Ubisoft ne néglige rien pour séduire le plus grand nombres de personnes avec Assassin’s Creed. Afin de rendre plus crédible le contexte historique d’Assassin’s Creed 2 (AC2) et de Assassin’s Creed Brotherhood, deux universitaires spécialistes de la Renaissance, Margaret Meserve puis Marcello Simonetta, avaient ainsi rejoint les rangs de l’armée de contributeurs à la série.

Il faut les plaindre : les historiens font partie d’une étrange coterie comparable en hermétisme et en intransigeance aux Assassins et aux Templiers dont la lutte à mort constitue le noyau de la série d’Ubi ; à la différence que le crédo des historiens est la recherche méticuleuse de la vérité, quand les Assassins répètent que « rien n’est vrai, tout est permis »*, programme que le scénario d’une abyssale bêtise s’efforce de réaliser.

Qu’un jeu s’amuse avec l’Histoire n’est évidemment pas le problème : toute reconstitution historique rigoureuse serait de toute façon une chimère (la rigueur imposerait au contraire d’accepter que les incertitudes sont trop nombreuses). Le problème est que les deux Assassin’s Creed cherchent à jouer simultanément les cartes du scénario décomplexé et du détail historique : à la base on ne demandait rien, mais puisqu’ils s’en prévalent, on pouvait s’attendre à mieux. Prenons l’exemple des peinture dans le jeu.
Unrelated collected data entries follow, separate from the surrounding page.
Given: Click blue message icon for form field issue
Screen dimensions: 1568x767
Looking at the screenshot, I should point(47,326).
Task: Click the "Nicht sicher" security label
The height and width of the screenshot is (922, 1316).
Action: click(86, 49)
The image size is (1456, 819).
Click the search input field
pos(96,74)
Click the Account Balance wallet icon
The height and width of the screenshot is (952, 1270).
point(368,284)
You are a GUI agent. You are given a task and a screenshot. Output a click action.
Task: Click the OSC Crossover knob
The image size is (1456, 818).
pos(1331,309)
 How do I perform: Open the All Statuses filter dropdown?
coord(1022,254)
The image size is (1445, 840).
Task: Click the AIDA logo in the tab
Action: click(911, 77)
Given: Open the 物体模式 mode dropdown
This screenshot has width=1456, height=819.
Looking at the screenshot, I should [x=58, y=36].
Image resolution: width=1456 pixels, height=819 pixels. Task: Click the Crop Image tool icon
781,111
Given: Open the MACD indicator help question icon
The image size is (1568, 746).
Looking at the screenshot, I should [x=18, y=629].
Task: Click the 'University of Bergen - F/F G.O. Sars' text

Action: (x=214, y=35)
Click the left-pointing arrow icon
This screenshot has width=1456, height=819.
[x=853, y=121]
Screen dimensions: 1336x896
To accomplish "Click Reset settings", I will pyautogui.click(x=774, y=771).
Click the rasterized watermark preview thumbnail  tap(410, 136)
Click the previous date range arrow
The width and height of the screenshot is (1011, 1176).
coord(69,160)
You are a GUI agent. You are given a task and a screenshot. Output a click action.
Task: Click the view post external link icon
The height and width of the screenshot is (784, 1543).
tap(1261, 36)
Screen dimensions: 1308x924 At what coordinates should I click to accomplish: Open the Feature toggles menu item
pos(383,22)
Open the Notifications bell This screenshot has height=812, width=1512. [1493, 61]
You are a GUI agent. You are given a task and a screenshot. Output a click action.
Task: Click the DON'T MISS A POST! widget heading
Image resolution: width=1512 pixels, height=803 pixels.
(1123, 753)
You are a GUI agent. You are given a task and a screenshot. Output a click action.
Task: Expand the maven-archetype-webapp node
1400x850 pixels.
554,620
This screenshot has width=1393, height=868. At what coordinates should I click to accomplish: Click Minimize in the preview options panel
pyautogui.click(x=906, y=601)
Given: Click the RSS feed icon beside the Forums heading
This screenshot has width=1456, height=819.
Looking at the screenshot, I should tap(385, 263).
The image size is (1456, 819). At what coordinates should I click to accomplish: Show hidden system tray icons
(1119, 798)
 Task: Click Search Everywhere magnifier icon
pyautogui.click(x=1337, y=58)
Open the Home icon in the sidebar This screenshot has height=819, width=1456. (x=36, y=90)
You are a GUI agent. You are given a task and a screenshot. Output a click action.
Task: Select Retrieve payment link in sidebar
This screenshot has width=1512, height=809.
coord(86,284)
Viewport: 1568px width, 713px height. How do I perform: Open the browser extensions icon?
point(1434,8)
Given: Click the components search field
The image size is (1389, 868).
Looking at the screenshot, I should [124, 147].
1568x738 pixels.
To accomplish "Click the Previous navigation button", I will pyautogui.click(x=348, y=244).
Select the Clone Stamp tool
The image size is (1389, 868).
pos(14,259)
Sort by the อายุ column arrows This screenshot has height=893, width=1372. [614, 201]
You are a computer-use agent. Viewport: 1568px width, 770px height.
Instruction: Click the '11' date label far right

Quand je disais qu’Ubisoft voulait séduire tous les publics, ils ont même pensé aux joueurs de Wii. AC2 possède en effet un mode d’acclimatation parfait mélangeant la colonie à reconstruire de Xenoblade et le musée d’Animal Crossing. Tout ce qu’il faut pour oublier sa nostalgie de la wiimote et de ces jeux où l’on n’égorge pas un passant en appuyant par mégarde sur le mauvais bouton.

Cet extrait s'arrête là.